Aunque la obligación establecida por la Iglesia es de confesar los pecados mortales al menos una vez al año, en peligro de muerte y si se ha de comulgar, es muy conveniente por nuestra parte una frecuencia mensual o mejor aún semanal en la confesión (como hacen los niños de nuestra Escolanía, que esta tarde vendrán), pues nos devuelve o nos conserva en la vida de la gracia y nos confiere rectitud de conciencia. Conviene confesar los pecados veniales y tenemos obligación de decir los mortales, que son aquellos por los que perdemos la gracia y el Cielo. Para que haya pecado mortal, se requieren tres cosas: materia grave, plena advertencia y perfecto conocimiento de la voluntad. No se puede comulgar teniendo pecado mortal, porque se comete un sacrilegio. Y recordemos que para una buena confesión son necesarias cinco cosas: examen de conciencia, dolor de los pecados, propósito de la enmienda, decir los pecados al confesor y cumplir la penitencia.
Sólo en casos extremadamente excepcionales, de necesidad grave por peligro inminente de muerte (por ejemplo, tropas que van al combate, aviones o barcos que amenazan claramente con caer o hundirse, etc.), se puede dar la absolución general. Pero la manera normal de administrar el sacramento es la confesión personal de los pecados seguida de la absolución individual, incluso en celebraciones penitenciales comunitarias. En consecuencia, la inmensa mayoría de las absoluciones colectivas que se han dado en muchas parroquias en los últimos decenios y aún se dan son inválidas. No vale como excusa para los sacerdotes la falta de tiempo: Juan Pablo II y Benedicto XVI se han sentado en el confesionario para dar ejemplo y hay santos que han dejado testimonios heroicos de horas y horas confesando, como San Juan de Ávila, San Juan María Vianney o San Pío de Pietrelcina.
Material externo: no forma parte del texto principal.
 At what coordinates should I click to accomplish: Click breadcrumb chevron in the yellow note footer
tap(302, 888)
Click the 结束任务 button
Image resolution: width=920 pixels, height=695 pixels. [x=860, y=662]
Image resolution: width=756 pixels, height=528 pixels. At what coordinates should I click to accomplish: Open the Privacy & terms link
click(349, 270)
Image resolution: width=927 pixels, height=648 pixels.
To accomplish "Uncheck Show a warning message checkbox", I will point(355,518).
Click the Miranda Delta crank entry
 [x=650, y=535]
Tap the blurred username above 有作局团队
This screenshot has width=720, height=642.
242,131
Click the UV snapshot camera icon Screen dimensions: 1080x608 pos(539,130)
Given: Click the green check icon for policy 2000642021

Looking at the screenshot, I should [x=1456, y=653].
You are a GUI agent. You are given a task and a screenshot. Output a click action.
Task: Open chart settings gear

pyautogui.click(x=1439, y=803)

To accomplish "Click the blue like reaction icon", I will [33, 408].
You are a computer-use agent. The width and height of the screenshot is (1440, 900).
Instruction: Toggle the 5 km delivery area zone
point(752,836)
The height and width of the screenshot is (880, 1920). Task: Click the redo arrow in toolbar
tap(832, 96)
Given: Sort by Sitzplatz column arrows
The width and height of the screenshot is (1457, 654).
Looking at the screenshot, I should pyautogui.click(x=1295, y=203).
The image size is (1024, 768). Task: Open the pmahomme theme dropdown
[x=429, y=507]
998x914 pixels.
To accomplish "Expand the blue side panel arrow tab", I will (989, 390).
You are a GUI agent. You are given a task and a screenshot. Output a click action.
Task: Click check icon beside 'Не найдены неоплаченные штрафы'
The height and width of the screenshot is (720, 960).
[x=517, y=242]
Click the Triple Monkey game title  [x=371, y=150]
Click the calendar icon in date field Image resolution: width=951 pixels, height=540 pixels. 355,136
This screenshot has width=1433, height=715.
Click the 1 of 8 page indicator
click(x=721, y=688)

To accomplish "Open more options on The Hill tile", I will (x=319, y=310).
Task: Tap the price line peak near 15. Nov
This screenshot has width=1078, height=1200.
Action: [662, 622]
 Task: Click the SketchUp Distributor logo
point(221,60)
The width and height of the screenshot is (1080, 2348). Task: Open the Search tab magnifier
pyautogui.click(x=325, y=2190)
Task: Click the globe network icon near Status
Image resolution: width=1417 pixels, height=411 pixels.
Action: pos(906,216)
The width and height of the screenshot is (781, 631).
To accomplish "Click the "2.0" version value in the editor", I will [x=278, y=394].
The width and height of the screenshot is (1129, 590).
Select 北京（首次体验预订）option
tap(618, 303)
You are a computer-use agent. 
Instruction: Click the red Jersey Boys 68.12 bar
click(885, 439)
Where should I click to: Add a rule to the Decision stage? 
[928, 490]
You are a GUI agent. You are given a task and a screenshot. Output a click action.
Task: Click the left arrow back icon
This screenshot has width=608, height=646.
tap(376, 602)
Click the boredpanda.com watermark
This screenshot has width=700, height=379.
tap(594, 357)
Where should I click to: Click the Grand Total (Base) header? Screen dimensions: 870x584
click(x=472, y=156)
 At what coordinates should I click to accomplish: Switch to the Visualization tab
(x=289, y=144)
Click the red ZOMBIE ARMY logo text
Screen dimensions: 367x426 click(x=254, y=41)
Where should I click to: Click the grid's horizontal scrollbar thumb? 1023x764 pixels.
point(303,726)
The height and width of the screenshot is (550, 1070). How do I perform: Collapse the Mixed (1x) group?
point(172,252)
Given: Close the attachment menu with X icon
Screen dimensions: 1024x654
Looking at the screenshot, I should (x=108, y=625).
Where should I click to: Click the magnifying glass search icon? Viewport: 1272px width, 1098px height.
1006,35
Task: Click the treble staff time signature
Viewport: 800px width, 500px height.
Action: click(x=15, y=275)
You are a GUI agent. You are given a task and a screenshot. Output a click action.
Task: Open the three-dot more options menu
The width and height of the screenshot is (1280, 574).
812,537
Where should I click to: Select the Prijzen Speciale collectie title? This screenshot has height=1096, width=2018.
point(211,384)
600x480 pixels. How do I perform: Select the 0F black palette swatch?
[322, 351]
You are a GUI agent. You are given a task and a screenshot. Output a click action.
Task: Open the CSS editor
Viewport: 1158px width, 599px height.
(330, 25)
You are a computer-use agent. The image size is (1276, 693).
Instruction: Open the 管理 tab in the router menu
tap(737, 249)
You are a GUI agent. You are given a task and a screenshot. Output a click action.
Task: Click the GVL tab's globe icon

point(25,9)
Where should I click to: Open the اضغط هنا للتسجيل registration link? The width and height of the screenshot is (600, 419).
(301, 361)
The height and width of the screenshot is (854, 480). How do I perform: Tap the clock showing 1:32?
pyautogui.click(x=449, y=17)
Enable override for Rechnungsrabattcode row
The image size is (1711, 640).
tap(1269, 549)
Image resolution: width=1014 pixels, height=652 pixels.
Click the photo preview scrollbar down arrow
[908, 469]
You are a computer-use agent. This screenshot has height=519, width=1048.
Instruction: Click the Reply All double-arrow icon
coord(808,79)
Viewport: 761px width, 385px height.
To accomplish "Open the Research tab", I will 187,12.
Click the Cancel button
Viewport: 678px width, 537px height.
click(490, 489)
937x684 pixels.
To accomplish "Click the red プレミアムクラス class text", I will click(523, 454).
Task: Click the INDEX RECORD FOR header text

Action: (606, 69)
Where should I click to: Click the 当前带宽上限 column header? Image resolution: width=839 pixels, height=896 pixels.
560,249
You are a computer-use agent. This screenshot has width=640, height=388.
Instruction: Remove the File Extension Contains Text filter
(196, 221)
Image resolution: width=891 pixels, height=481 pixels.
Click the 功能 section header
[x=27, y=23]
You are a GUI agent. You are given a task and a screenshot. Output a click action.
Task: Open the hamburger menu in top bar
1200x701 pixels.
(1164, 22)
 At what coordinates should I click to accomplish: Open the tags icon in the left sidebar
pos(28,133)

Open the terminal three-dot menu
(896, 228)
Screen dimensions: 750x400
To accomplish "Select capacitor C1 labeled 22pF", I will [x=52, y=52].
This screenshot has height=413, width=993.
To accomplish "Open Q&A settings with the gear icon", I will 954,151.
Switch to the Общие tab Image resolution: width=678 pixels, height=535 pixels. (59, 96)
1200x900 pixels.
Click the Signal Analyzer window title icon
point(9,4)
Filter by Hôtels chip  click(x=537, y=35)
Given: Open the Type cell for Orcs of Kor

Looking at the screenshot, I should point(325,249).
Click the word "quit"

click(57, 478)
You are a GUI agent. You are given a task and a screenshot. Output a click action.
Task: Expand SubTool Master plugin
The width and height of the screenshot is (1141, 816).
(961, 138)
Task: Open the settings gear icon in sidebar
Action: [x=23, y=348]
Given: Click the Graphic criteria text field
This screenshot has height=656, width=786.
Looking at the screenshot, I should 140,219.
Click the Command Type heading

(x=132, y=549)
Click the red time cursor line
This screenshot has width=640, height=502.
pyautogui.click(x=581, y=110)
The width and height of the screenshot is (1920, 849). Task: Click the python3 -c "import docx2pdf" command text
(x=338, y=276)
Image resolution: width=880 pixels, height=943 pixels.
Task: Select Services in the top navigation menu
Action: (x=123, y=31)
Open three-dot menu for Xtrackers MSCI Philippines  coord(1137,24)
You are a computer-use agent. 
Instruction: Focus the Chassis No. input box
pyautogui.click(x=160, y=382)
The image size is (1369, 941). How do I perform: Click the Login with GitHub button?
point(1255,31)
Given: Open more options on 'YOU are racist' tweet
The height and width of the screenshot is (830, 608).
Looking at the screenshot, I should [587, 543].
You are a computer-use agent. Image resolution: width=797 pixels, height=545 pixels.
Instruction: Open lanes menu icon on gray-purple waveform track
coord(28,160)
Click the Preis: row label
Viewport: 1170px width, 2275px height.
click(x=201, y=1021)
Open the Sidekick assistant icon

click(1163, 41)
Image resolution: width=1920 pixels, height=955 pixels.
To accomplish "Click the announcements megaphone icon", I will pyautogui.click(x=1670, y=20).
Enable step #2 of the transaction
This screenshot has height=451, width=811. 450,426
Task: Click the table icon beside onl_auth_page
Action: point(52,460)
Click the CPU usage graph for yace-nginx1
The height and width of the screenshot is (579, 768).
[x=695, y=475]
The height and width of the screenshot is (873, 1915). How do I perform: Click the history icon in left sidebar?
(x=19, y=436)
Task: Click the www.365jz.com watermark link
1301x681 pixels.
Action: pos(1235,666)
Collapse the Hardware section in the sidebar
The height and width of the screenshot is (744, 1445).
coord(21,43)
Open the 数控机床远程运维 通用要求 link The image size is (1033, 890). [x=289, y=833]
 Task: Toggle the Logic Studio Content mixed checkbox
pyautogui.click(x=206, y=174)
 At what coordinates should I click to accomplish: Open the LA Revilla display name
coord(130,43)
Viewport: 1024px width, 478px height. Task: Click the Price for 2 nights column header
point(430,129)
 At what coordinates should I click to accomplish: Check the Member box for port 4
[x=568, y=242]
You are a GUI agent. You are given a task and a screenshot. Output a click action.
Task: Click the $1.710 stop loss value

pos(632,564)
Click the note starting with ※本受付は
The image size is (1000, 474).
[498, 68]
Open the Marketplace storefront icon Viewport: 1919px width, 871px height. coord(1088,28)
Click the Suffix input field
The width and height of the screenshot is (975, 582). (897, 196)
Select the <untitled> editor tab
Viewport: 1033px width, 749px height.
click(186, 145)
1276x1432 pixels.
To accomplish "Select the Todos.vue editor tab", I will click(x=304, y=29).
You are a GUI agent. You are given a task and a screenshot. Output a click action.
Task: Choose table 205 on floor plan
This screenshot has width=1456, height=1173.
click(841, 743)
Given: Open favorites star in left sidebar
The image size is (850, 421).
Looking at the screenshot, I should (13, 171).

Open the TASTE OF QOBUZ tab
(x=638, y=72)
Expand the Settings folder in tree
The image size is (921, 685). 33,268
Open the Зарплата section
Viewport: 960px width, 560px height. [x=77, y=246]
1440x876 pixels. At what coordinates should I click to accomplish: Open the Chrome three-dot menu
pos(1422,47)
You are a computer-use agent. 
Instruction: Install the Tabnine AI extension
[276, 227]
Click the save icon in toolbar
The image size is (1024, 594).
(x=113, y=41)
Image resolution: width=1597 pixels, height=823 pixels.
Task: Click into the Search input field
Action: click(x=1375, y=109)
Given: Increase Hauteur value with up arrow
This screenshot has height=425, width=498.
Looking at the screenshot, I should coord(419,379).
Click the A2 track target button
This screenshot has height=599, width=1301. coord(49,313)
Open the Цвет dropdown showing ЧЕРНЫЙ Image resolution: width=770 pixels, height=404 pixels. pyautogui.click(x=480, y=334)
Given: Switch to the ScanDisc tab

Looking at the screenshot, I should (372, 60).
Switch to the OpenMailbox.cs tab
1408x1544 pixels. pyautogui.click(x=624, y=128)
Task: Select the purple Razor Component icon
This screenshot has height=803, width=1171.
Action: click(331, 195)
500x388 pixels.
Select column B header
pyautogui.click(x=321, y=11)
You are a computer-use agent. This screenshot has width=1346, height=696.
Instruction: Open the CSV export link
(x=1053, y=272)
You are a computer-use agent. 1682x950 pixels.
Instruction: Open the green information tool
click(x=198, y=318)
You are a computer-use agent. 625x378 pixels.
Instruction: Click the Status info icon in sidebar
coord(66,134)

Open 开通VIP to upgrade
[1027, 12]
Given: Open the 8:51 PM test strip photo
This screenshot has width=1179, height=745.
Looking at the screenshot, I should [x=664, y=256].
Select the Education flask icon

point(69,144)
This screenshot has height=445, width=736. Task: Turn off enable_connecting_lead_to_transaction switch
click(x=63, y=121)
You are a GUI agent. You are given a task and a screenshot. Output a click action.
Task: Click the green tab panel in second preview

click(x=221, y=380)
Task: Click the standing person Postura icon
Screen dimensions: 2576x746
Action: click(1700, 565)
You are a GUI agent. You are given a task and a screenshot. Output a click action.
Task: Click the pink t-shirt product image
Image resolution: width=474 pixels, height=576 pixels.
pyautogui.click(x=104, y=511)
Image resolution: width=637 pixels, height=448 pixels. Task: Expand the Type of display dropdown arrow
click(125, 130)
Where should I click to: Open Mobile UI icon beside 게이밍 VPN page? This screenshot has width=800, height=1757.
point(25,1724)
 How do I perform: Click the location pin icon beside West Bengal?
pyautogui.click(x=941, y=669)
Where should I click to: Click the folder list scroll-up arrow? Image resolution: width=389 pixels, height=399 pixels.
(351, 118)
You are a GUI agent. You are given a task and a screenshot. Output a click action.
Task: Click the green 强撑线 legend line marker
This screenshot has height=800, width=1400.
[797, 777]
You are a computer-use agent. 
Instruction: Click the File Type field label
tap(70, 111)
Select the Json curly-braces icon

Como decía éste último: “Corramos confiadamente al sacramento de la penitencia en el que el Señor nos espera con una ternura infinita. Y una vez perdonados nuestros pecados, olvidémonos de ellos, porque el Señor ya lo ha hecho antes que nosotros”.
Que María, Madre de misericordia, nos haga valorar la grandeza del perdón de Dios y nos lleve a perdonar a quienes nos causan perjuicio, cumpliendo la petición del Padrenuestro.